PPDB 2019, Disdik Depok: 1.656 Siswa Miskin Mendaftar di SMP Negeri

Agung Sandy Lesmana
PPDB 2019, Disdik Depok: 1.656 Siswa Miskin Mendaftar di SMP Negeri
Ilustrasi suasana pendaftaran siswa baru melalui sistem PPDB. (Antara)

"Jadi dijamin tidak ada lagi penyalahgunaan SKTM saat PPDB mendatang, tegasnya.

Suara.com - Dinas Pendidikan (Disdik) Depok, Jawa Barat menyiapkan kuota 20 persen siswa, yang mendaftar melalui jalur Keluarga Ekonomi Tidak Mampu (KETM). Diperkirakan, siswa SD yang akan mendaftar melalui jalur KETM sebanyak 4.692 anak.

"Mereka yang mendaftar harus sesuai dengan kriterianya, di antaranya memiliki Kartu Indonesia Pintar (KIP) dan atau pemegang surat pernyataan tanggung jawab mutlak dari kepala sekolah asal (SD)," kata Kepala Seksi Kurikulum dan Penilaian SD, Suhyana kepada Suara.com, Senin (24/6/2019).

Dia mengatakan, penerimaan PPDB Depo akan dilaksanakan dari tanggal 27 sampai 28 Juni 2019 untuk jalur prestasi dan perpindahan orang tua.

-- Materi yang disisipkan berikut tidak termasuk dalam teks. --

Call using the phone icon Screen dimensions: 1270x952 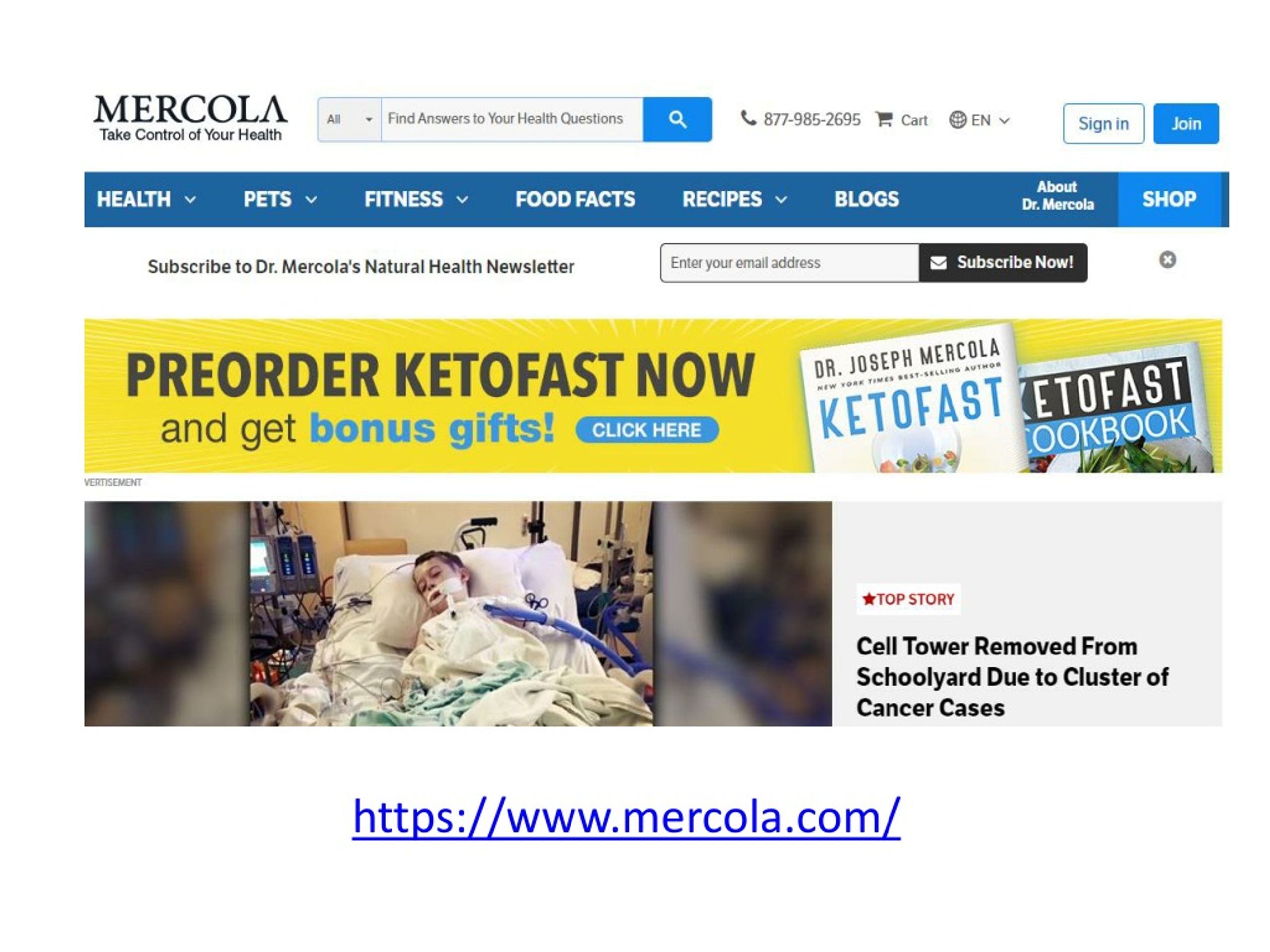click(748, 118)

Sedangkan, 4 sampai 5 Juli 2019 untuk jalur Keluarga Ekonomi Tidak Mampu (KETM), Inklusi, Prestasi Lokal, dan Zonasi Reguler.

"Berdasarkan data Dinas Pendidikan Kota Depok, sebanyak 1.656 siswa SD tidak mampu akan mendaftar di SMP Negeri. Begitu juga dengan anak pemegang KIP berdasarkan Basis Data Terpadu, di Dinas Sosial dan Kementerian Sosial RI sebanyak 3.036 siswa," jelasnya.

Menurut Suhyana, pemberlakuan surat pernyataan dari kepala sekolah asal murid tidak mampu ini dilakukan pada PPDB tahun ini. Dia mengatakan, nantinya Dinas Sosial Pemkot Depok akan dilakukan verifikasi terhadap data-data siswa baru yang akan mendaftar ke SMP di wilayah kota setempat.

"Jadi dijamin tidak ada lagi penyalahgunaan SKTM saat PPDB mendatang,” tegasnya.

Sementara itu, Sekretaris Dinsos Kota Depok, Devi Mayori menyebut, ada sebanyak 3.036 anak adalah pemegang KIP dan 1.656 siswa tidak mampu telah terdata di database.

Guna mendapatkan surat pernyataan tanggung jawab mutlak dari kepala sekolah asal, Dinsos telah membuatkan 16 kategori penilaian yang mencakup soal masalah penghasilan orang tua murid per bulan hingga luas rumah yang ditinggali.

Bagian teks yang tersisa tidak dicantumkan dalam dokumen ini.